A better understanding of Skp2 gene and its relation to cellular senescence can lead to the development of new agents that can suppress tumor growth in certain types of cancer, researchers at the University of Texas, MD Anderson Cancer Center and Memorial Sloan-Kettering Cancer Center report in the journal Nature. Journal Skp2 is involved in promoting cell cycle regulation, cell proliferation, cell growth and tumor formation, and is overexpressed in a variety of human cancers, according to lead author Hui-Kuan Lin, Ph.D., professor MD Anderson Cancer assistant molecular and cell biology.
Lin and colleagues found that inactivation oncogenes are overexpressed Skp2 after strangling cancer growth by inducing senescence – the irreversible loss of the ability of a cell to divide and grow. Harnessing the power of cellular senescence to push rapidly dividing cells in a dormant state could provide an alternative means of prevention or control of the common malignant tumors such as prostate cancer.
The sense of taste and smell can be lost or impaired after head trauma, according to a new study by scientists at the University of Montreal, Lucie Bruneau Rehabilitation Centre and the Centre for Interdisciplinary Research in Rehabilitation of Greater Montreal. Published in the journal Brain Injury, the survey found that mild to severe traumatic brain injury could cause loss of smell.
“The study clearly shows that olfactory deficits may occur in mild traumatic brain injury, and moderate and severe head trauma patients,” said study co-author and neuropsychologist Maurice Ptito, a professor in the School of University of Montreal optometry. “We also found that patients with frontal lesions were more likely to olfactory dysfunction.

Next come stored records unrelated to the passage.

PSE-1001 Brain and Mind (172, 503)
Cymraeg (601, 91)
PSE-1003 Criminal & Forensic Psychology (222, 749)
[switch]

The research team recruited 49 people with traumatic brain injury (73 percent of men with a mean age of 43) who completed a questionnaire and underwent two tests to measure the loss of smell the smell. The result: 55 percent of subjects had an impaired sense of smell, while 41 percent of the participants were aware of their olfactory deficit.
Researchers have discovered a genetic mutation associated with this typical motor neuron disease or amyotrophic lateral sclerosis, which has a pathological effect similar to certain genetic mutations have shown in previous studies. Ultimately, researchers hope that understanding what causes motor neuron disease (MND) will lead to new ways of treatment.
MDN is a progressive neurodegenerative disease that attacks the upper and lower motor neurons. The degeneration of motor neurons causes weakness and atrophy of muscles, causing increasing loss of mobility in the limbs, difficulty speaking, swallowing and breathing.
The new research, published today in the journal Proceedings of the National Academy of Sciences and conducted by researchers from Imperial College London, provides strong additional evidence that genetics is a disease caused by the protein reconstituted in motor neurons, cells that help control muscle movement.